Discounts and incentives are proving to be insufficient in boosting commercial property rents around the world, according to a new survey.
Across the globe rents are plummeting and the outlook is pessimistic despite some economic improvement and a slowing in the pace of decline in capital values, says the Global Property Survey from the Royal Institution of Chartered Surveyors.
Indeed the report records the sharpest decline in global commercial property rents in the survey’s five year history. Singapore, Ukraine, Spain and Ireland are the worst affected while Hong Kong is the only market showing signs of improvement.
Surveyor sentiment in Spain and Ireland remained depressed with 97% in both countries reporting a fall than a rise in rents. Surveyors in Singapore and the Ukraine were unanimous that rents have fallen with the net balances in both countries reaching 100%.
Even continuing attempts by agents to offer more attractive inducements, the market sector is in the doldrums. Chartered surveyors in Italy, Spain and Ireland remain particularly downbeat about the outlook for rents while 97% of surveyors in both Ireland and Spain expect rents to continue to fall rather than rise over the next quarter while those in Croatia and Singapore are unanimous that rents will fall.
The decline in capital values eased during the second quarter driven by more modest falls in some emerging markets, most notably China and India. But it is Hong Kong where the market is actually recovering with 57% more chartered surveyors reported a rise than a fall in capital values up from a negative balance of 81%.
More generally, expectations for further price rises remain bleak with the US presenting the gloomiest picture.
While transaction activity continued to drop in most world markets, a few countries saw an increase in investment bidders per property.

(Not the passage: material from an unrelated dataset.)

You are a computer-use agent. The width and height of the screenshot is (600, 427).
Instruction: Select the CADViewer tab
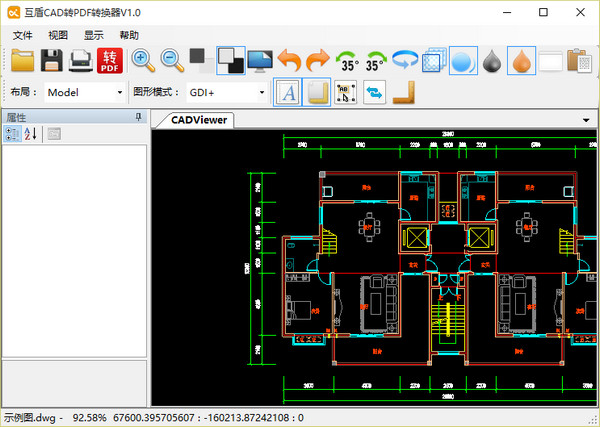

The UK was particularly notable in this regard reporting a positive balance of 46% more chartered surveyors seeing an increase in bidders.
RICS chief economist Simon Rubinsohn said that lack of finance is one of the key factors hampering the markets and rental declines will weigh on property pricing across many developed economies into 2010, reflecting both rising availability and weaker labor markets.
Higher yields may start to help in markets such as the UK and Hong Kong where prices have already corrected significantly and borrowing and saving rates are at historic lows and in emerging markets those countries tied into Chinese trade relationships appear to be weathering the storm better than most with parts of Latin America and Africa including Mauritius, Nigeria and Ghana holding up relatively well, he explained.
‘Emerging Asia in particular stands out as the regional outperformer with a marked slowdown in the pace of rental declines and tenant demand in China and India rising for the first time since 2008,’ he added.